The Regulations anticipate that other changes that would revoke grandfathered status may be added to the list after a comment period. The Regulations indicate that, if more restrictive requirements are added, they will be applied prospec-tively. Examples being considered: changes in a provider network or drug formulary.
Transition Rules for Changes Already In Process
Employers who made plan design changes after March 23, 2010, and before this guidance was issued, get limited transition relief. For example, if an employer had, before March 23, 2010, signed a contract or adopted plan amendments to switch insurance carriers, change co-pays or deductibles, effective for a date after enactment (e.g., for an April 1 open enrollment), that change will not revoke grandfathered status.
If health plan changes were made (or are in process) pursuant to a contract change or plan amendment adopted after March 23, 2010, but before these regulations were issued, the employer gets a grace period—if the plan is modified to remove the changes that would otherwise revoke grandfathered status (i.e., the plan is restored to its March 23, 2010 plan design) before the first plan year beginning after September 23, 2010, the plan will still be treated as grandfathered after that date.

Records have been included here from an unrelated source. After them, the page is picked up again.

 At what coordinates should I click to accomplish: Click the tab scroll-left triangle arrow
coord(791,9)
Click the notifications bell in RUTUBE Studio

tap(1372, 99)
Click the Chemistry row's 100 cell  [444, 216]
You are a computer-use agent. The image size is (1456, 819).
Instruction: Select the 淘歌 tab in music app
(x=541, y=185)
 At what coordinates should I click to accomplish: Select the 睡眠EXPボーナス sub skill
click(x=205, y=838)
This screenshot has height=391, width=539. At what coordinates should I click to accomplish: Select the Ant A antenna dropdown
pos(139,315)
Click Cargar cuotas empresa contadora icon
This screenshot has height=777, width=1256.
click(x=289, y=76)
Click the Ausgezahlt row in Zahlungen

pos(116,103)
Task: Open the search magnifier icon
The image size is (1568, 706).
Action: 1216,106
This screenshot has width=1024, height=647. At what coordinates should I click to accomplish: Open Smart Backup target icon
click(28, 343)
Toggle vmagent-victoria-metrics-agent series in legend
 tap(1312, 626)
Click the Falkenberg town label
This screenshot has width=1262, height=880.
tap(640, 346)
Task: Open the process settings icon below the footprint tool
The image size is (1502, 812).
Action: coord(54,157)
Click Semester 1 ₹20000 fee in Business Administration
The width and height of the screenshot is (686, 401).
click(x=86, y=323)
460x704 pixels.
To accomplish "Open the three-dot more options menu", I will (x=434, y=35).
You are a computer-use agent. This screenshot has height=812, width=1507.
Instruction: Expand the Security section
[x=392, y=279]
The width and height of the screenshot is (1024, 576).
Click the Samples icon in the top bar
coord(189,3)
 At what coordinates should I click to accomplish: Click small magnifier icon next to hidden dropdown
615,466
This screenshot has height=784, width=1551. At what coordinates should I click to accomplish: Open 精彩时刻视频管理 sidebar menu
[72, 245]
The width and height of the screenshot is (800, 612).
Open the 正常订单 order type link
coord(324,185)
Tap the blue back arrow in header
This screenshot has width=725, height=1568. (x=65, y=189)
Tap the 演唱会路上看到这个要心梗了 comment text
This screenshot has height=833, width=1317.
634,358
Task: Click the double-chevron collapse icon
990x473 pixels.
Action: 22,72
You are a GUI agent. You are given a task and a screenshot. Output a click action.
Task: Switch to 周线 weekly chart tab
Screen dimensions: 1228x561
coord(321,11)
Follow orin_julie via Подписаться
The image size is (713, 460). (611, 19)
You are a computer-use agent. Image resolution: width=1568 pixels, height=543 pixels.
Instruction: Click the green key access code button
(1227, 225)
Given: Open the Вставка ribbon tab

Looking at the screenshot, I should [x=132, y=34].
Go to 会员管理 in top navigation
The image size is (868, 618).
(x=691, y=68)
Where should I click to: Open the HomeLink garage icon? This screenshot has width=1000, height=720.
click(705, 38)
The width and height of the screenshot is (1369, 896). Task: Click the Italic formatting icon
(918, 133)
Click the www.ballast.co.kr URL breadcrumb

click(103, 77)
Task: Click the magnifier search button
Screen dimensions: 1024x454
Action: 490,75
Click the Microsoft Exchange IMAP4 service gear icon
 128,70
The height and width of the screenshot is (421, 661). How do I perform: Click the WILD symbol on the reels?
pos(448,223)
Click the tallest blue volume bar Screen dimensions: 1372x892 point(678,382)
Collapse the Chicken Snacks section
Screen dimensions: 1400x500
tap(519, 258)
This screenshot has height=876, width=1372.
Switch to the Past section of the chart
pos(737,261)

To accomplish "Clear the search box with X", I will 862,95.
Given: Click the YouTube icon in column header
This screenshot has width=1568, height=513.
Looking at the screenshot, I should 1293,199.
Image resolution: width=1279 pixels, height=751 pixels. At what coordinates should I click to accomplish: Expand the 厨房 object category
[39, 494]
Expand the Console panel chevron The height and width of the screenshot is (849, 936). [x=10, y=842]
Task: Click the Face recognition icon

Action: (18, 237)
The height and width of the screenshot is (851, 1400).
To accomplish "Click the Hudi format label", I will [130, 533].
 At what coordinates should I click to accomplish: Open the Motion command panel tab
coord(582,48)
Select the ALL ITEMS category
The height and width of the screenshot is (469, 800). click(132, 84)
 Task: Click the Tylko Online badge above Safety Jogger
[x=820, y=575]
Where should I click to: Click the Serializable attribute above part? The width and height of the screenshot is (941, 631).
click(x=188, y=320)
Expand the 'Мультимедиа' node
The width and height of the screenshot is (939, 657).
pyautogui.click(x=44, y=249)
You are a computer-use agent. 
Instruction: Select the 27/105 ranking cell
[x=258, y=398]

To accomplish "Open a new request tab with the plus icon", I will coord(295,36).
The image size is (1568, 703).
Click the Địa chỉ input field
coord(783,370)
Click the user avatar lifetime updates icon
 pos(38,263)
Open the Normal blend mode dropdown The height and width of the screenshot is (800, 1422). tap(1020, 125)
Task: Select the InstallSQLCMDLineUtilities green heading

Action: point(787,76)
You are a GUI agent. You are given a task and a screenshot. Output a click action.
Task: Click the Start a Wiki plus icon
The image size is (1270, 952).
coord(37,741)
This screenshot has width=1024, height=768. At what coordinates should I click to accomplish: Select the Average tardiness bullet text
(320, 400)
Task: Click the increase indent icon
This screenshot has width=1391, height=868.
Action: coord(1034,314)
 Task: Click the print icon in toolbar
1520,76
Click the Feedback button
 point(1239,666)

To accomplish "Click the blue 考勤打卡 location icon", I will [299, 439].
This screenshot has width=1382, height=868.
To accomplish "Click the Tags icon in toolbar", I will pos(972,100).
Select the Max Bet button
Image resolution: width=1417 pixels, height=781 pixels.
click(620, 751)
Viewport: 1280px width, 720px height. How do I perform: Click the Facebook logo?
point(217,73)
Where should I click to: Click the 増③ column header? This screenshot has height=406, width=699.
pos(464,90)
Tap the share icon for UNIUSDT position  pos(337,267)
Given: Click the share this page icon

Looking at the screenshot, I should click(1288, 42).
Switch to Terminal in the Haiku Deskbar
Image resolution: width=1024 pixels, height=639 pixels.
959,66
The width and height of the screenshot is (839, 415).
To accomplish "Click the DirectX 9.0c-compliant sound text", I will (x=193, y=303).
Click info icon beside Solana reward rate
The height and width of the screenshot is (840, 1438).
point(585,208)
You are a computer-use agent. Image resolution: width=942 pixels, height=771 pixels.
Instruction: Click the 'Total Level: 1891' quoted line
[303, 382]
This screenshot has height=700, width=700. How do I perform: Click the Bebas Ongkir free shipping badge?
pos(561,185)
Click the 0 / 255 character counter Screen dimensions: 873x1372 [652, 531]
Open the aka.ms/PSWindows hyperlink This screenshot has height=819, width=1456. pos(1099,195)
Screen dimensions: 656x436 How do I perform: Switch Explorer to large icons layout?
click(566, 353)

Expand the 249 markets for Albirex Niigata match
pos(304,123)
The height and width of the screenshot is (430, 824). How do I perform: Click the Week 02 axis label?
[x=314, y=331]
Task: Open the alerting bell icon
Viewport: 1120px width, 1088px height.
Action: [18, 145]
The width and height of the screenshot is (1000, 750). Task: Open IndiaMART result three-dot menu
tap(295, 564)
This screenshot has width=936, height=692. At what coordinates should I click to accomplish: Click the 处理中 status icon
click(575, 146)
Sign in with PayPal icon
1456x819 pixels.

Special Rules for Collectively Bargained Plans
PPACA contained a special rule to protect the grandfathered status of a collectively bargained health plan until expiration of the bargaining agreement in effect on March 23, 2010, and the Regulations clarify the application of this special rule.
First, the regulations point out that this special grandfathered rule applies only to bargained plans that are insured, not to self-insured plans—the latter have to analyze grandfathered status based on the same rules applicable to non-bargained plans. Secondly, the grandfathered status continues until the last employer bargaining agreement related to a multiemployer plan expires. Finally, such a plan does not automatically lose its grandfathered status when the last bargaining agreement expires, but rather its status is then determined based on the same limitations applicable to non-bargained plans, with the one exception that carrier or policy changes during the bargaining agreement's term, without economic changes like those above, will not affect its grandfathered status.